“I choose to give to this last the same I give to you…… So the last will be first and the first will be last.” Matthew 20:1-16.
“All I’ve ever wanted was a honest week’s pay for an honest day’s work.” Steve
Martin, in the film Sgt Bioko.
Jesus continues his series of parables about the kingdom of heaven with this story of a landowner who hired labourers to work for the day in his vineyard after agreeing the usual daily wage with them. At various times during the day, he sees other workers standing idle and agrees to pay them ‘whatever is right’ for working until finally evening comes and the labourers are paid. Those who were hired last were paid first and received the usual daily wage although they had only worked for an hour but those who had worked from the start received the same amount. Although they had agreed this with the landowner at the start of the day when they were willing to work for that wage, they grumbled because they had worked for much longer. Some might have sympathy for their complaint, but the landowner tells them that no wrong has been done because they were willing to work for that pay at the start of the day.

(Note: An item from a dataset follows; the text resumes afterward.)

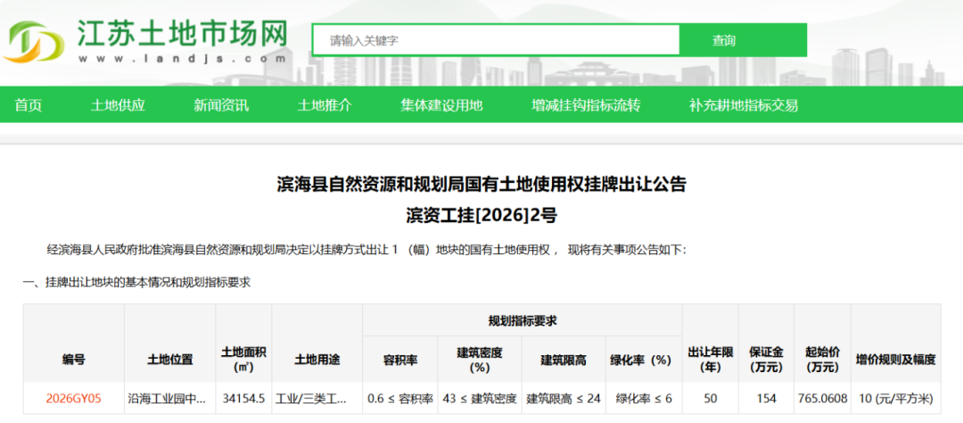Click the 起始价 (万元) column header
Screen dimensions: 963x423
[819, 360]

That may be true, but it’s understandable that those who have laboured all day are jealous of the good fortune of those who arrived late. Perhaps they think that, having worked for so short a time, they don’t deserve the full amount and haven’t earned it. In coveting what those last workers have received, the jealousy and grumbling of those who have worked all day affects their perception of the wage they accepted when they were hired – although they had been initially satisfied with it.
This parable about labour and wages has resonances in the context of the ongoing disputes about pay and conditions in the NHS, the railways, the London Underground and elsewhere. With the government pouring £500 million to prop up the Port Talbot Steel Works, pay, the cost of living, the difficult in getting a mortgage and the changes in the economy as well as the housing market means this is a topical issue currently. What would Mick Lynch, General Secretary of the National Union of Rail, Maritime and Transport Workers and the other Union secretaries and leaders involved in the current disputes make of this parable?!
However, the parable isn’t about pay and labour at all. Rather, Jesus likens it to the kingdom of heaven where all are welcome and those who seek it sometimes enter much later than others. All are welcome unconditionally – God’s grace, mercy and forgiveness are his to dispense, not ours to judge even though we may feel envious of blessings given to others that we might envy ourselves.
Perhaps jealousy of others is an issue for us today? Do we covet the blessings others have been given, whilst not recognising that we’ve been blessed in different ways? If the last are first and the first last, rather than resentment being key, isn’t that a sign that the kingdom of heaven is close at hand? If so: alleluia!